So true, we stopped "offering" to pick people up from the airport.... our daughters chip in with food costs and additional Petrol costs. Always remember a tight budget is exactly that TIGHT


----------



## infomaniac (May 27, 2013)

The thing that I'm finding hard is the fact that what we have now is all we are going to get since we won't be working any more. We aren't too badly off to be fair but I am just anxious to make sure we don't overstretch ourselves. We have a few years till we get our state pensions so are resigned to dipping into our savings as and when till that kicks in but I think (hope!) we'll be OK.

We have been putting feelers out to find a good tax/financial advisor so once that's sorted it might help settle our minds a bit


----------



## Megsmum (Sep 9, 2012)

infomaniac said:


> The thing that I'm finding hard is the fact that what we have now is all we are going to get since we won't be working any more. We aren't too badly off to be fair but I am just anxious to make sure we don't overstretch ourselves. We have a few years till we get our state pensions so are resigned to dipping into our savings as and when till that kicks in but I think (hope!) we'll be OK.
> 
> We have been putting feelers out to find a good tax/financial advisor so once that's sorted it might help settle our minds a bit


That's exactly the position we are in. I know nothing about tax or financial advisors, but it's really simple

You have an amount of money to see you through so many years 
Take away a sum for contingencies
Allow for variance in exchange rates
Allow for rise in inflation 


Divide that by amount of years...... that's your annual income....


----------



## Chica22 (Feb 26, 2010)

We were probably in the same position as yourselves 12 years ago, having decided to leave the 'rat race' and move to Spain with a limited income. The first few years living on a tight budget I found to be relatively easy and we didnt miss anything. (Our income at the time was less than your expected income)-

Perhaps it was the fact that rather than dashing around Sainsburys I had time to cook fresh food and enjoyed cooking. We hardly went out during the first few years, probably again due to the fact that we were hardly at home in the UK so enjoyed staying at home, and I certainly spent quite a bit of time sunbathing and on the beach, which costs nothing!!!! (something I rarely do now)

I must admit I was a bit obsessive, even reading the electric meter every day and writing down everything we spent, but perhaps, looking back, it gave me something to do, and a target to work towards . During the first 5 years, everything we had was brand new, including a new car so there were no major expenses.

Now a couple of our pensions have kicked in, and we spend far more than 15,000 per annum, but maybe that is because we have the money to spend, but also everything now seems to be breaking down or needs to be replaced.
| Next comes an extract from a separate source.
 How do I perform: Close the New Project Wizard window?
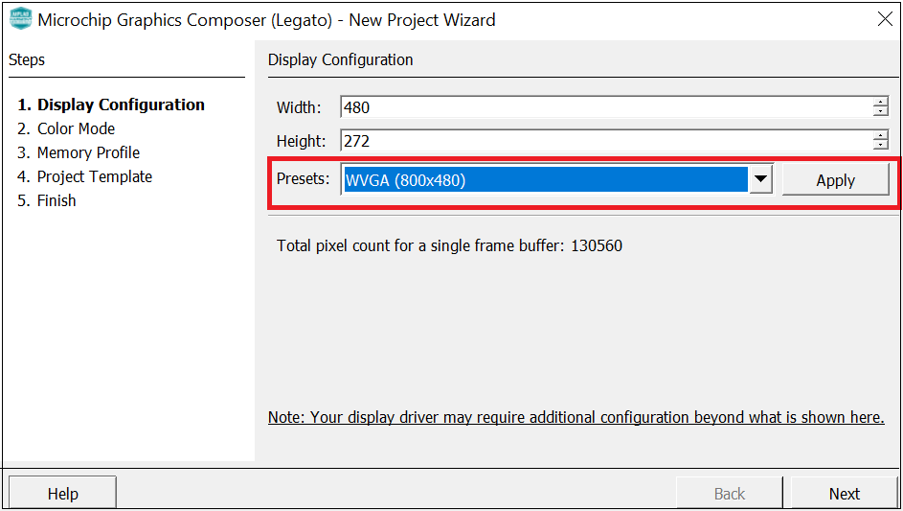[x=885, y=19]
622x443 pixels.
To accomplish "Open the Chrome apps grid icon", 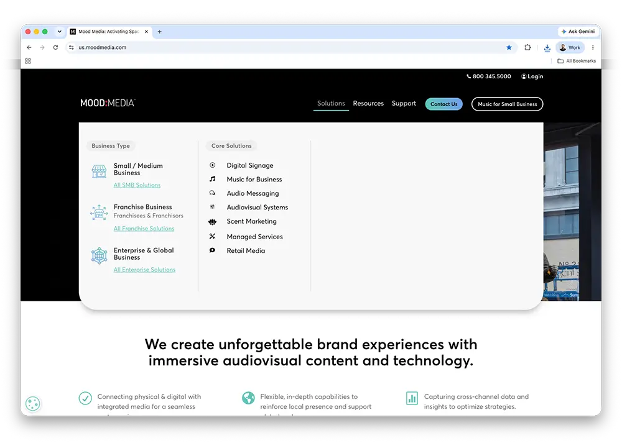I will pos(28,61).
In my view, as long as you have capital in the bank for those unexpected items, and you have additional pensions to look foward to in the future, your annual income should be sufficient.


----------



## infomaniac (May 27, 2013)

Megsmum said:


> That's exactly the position we are in. I know nothing about tax or financial advisors, but it's really simple
> 
> You have an amount of money to see you through so many years
> Take away a sum for contingencies
> ...


Yes that's what we've done. Now after so many years of dreaming we are almost doing it for real I am a bit unsure re our tax position and would be happier if someone held our hands for that bit though!


----------



## Exxtol (Jan 15, 2013)

No problem at all. Thank you for correcting me!


----------



## mrypg9 (Apr 26, 2008)

infomaniac said:


> We have now sold our house (subject to contract) and the buyers want to be in by Christmas so all of a sudden things are going way too fast! I am desperately trying to sort out our financial position whilst my husband lives in cloud cuckoo land and just seems to think everything will be OK.... so I would really appreciate some advice re costings etc if possible?
> 
> We are under pension age but will be buying a house outright so no mortgage/rent and after paying our health cover we will have approx €1500 per month. How does that sound? Will we have to dip into our savings?
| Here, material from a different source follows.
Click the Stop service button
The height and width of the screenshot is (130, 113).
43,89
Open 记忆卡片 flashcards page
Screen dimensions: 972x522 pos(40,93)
It seems to me that many people thinking of moving to Spain focus on their current income and what their £sterling will buy them now and not on what may happen in the future.
Prices, taxes and exchange rates are not fixed and unchangeable and this is especially important for anyone on a fixed income. Unpredictable events that cause life altering changes can occur, the global crisis of 2006 being the most dramatic.
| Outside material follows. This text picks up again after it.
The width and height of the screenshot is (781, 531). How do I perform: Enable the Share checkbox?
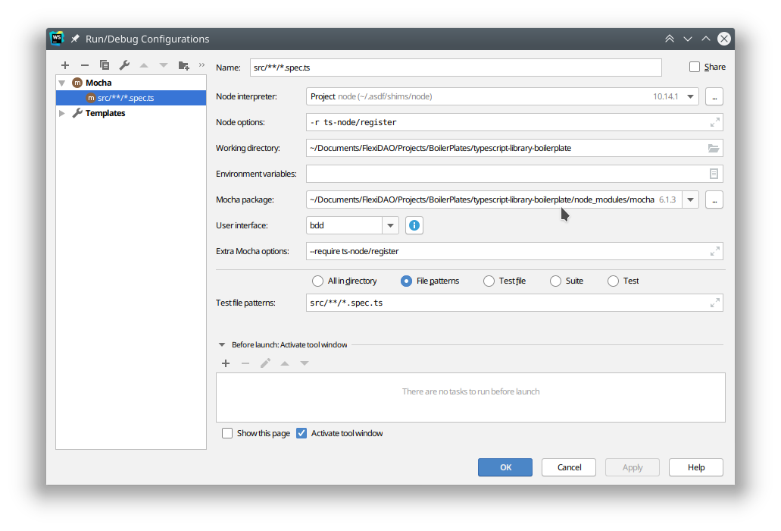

It's possible that if the UK leaves the EU sterling will drop sharply, maybe only in the short run, but you need to be prepared for your £15k to buy you fewer euros.
It's possible but imo unlikely that the UK will stop funding retirees' health care, in which case expect costs of up to 400€ a month for the Convenio Especial plus prescription chsrges for a couple. Property taxes seem set to increase by at least 5% for non- EU citizens post- Brexit. Petrol/ diesel prices may rise if the Middle East situation flares up again.
Then there are those unforeseen events that have been mentioned already. Last year my partner drove our LandRover into a ditch to avoid running over a stray dog: bill of €3000 for repairs ( a less sturdy vehicle would have been written off). I forgot one of our car insurances was due for renewal this month as well as the maintenance fee for the alarm system....this necessitated an unplanned withdrawal from the piggy bank and currency changing.
So imo the question should focus less on whether or not you can afford to live here now and more on whether your fixed income can cope with all the future 'what ifs'.
Our way of dealing with that was to sell all our UK and other properties, bank the proceeds and rent a very nice house. Not a course everyone would choose but it gives us the security that's essential for a happy life.
As I see it, no lifestyle can be truly enjoyable unless you have the means to sustain it in the long term.
You can't eat beautiful scenery and financial stress and worry aren't conducive to happiness and well- being.


----------



## Alcalaina (Aug 6, 2010)

infomaniac said:


> The thing that I'm finding hard is the fact that what we have now is all we are going to get since we won't be working any more.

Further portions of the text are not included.